═══ Given data

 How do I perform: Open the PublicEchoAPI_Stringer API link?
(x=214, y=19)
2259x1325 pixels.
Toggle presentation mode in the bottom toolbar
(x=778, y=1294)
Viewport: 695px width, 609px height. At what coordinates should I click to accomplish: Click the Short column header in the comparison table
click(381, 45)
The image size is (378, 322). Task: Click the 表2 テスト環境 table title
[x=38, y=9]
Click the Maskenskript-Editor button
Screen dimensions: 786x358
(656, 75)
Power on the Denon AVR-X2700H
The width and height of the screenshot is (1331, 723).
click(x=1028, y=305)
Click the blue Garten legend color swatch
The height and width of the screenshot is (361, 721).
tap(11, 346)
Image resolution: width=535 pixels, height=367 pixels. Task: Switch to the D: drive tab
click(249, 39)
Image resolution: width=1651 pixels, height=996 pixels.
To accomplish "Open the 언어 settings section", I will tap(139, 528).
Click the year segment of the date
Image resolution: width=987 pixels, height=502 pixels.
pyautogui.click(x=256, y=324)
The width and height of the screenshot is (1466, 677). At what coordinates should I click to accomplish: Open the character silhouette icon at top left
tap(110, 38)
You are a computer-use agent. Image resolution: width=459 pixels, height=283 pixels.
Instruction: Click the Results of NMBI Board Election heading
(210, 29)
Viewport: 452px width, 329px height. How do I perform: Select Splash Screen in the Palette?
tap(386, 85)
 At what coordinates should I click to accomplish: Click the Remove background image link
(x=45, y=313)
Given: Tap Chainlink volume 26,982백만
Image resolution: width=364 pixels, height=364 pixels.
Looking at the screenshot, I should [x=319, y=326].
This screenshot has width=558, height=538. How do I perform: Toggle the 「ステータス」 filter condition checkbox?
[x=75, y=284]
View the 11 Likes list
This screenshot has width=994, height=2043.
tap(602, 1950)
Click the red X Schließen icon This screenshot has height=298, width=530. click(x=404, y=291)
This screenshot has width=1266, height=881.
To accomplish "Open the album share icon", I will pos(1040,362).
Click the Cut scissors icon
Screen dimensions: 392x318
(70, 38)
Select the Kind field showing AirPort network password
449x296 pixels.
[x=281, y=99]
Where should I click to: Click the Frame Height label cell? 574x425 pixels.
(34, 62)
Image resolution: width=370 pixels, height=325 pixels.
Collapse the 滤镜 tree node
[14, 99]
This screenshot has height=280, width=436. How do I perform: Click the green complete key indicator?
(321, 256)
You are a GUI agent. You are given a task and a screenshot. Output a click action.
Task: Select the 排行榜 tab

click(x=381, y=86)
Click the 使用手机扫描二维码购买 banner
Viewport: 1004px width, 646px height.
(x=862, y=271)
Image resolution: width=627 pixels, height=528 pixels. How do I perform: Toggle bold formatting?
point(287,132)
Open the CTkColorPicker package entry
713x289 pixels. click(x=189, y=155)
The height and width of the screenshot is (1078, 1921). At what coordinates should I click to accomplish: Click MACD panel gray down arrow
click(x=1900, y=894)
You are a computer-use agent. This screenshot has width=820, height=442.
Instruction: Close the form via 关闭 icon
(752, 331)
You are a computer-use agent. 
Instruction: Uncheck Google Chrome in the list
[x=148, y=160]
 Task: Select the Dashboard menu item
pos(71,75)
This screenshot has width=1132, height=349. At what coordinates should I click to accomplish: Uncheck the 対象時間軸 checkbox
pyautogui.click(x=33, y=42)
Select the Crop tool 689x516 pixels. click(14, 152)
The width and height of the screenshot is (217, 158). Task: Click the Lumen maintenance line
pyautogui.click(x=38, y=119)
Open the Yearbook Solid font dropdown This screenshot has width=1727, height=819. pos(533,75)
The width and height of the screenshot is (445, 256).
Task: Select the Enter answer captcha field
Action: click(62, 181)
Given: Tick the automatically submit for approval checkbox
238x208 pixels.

══════

Can you write out the entire listing above, line for line, with nothing changed?

 How do I perform: Open the PublicEchoAPI_Stringer API link?
(x=214, y=19)
2259x1325 pixels.
Toggle presentation mode in the bottom toolbar
(x=778, y=1294)
Viewport: 695px width, 609px height. At what coordinates should I click to accomplish: Click the Short column header in the comparison table
click(381, 45)
The image size is (378, 322). Task: Click the 表2 テスト環境 table title
[x=38, y=9]
Click the Maskenskript-Editor button
Screen dimensions: 786x358
(656, 75)
Power on the Denon AVR-X2700H
The width and height of the screenshot is (1331, 723).
click(x=1028, y=305)
Click the blue Garten legend color swatch
The height and width of the screenshot is (361, 721).
tap(11, 346)
Image resolution: width=535 pixels, height=367 pixels. Task: Switch to the D: drive tab
click(249, 39)
Image resolution: width=1651 pixels, height=996 pixels.
To accomplish "Open the 언어 settings section", I will tap(139, 528).
Click the year segment of the date
Image resolution: width=987 pixels, height=502 pixels.
pyautogui.click(x=256, y=324)
The width and height of the screenshot is (1466, 677). At what coordinates should I click to accomplish: Open the character silhouette icon at top left
tap(110, 38)
You are a computer-use agent. Image resolution: width=459 pixels, height=283 pixels.
Instruction: Click the Results of NMBI Board Election heading
(210, 29)
Viewport: 452px width, 329px height. How do I perform: Select Splash Screen in the Palette?
tap(386, 85)
 At what coordinates should I click to accomplish: Click the Remove background image link
(x=45, y=313)
Given: Tap Chainlink volume 26,982백만
Image resolution: width=364 pixels, height=364 pixels.
Looking at the screenshot, I should [x=319, y=326].
This screenshot has width=558, height=538. How do I perform: Toggle the 「ステータス」 filter condition checkbox?
[x=75, y=284]
View the 11 Likes list
This screenshot has width=994, height=2043.
tap(602, 1950)
Click the red X Schließen icon This screenshot has height=298, width=530. click(x=404, y=291)
This screenshot has width=1266, height=881.
To accomplish "Open the album share icon", I will pos(1040,362).
Click the Cut scissors icon
Screen dimensions: 392x318
(70, 38)
Select the Kind field showing AirPort network password
449x296 pixels.
[x=281, y=99]
Where should I click to: Click the Frame Height label cell? 574x425 pixels.
(34, 62)
Image resolution: width=370 pixels, height=325 pixels.
Collapse the 滤镜 tree node
[14, 99]
This screenshot has height=280, width=436. How do I perform: Click the green complete key indicator?
(321, 256)
You are a GUI agent. You are given a task and a screenshot. Output a click action.
Task: Select the 排行榜 tab

click(x=381, y=86)
Click the 使用手机扫描二维码购买 banner
Viewport: 1004px width, 646px height.
(x=862, y=271)
Image resolution: width=627 pixels, height=528 pixels. How do I perform: Toggle bold formatting?
point(287,132)
Open the CTkColorPicker package entry
713x289 pixels. click(x=189, y=155)
The height and width of the screenshot is (1078, 1921). At what coordinates should I click to accomplish: Click MACD panel gray down arrow
click(x=1900, y=894)
You are a computer-use agent. This screenshot has width=820, height=442.
Instruction: Close the form via 关闭 icon
(752, 331)
You are a computer-use agent. 
Instruction: Uncheck Google Chrome in the list
[x=148, y=160]
 Task: Select the Dashboard menu item
pos(71,75)
This screenshot has width=1132, height=349. At what coordinates should I click to accomplish: Uncheck the 対象時間軸 checkbox
pyautogui.click(x=33, y=42)
Select the Crop tool 689x516 pixels. click(14, 152)
The width and height of the screenshot is (217, 158). Task: Click the Lumen maintenance line
pyautogui.click(x=38, y=119)
Open the Yearbook Solid font dropdown This screenshot has width=1727, height=819. pos(533,75)
The width and height of the screenshot is (445, 256).
Task: Select the Enter answer captcha field
Action: click(62, 181)
Given: Tick the automatically submit for approval checkbox
238x208 pixels.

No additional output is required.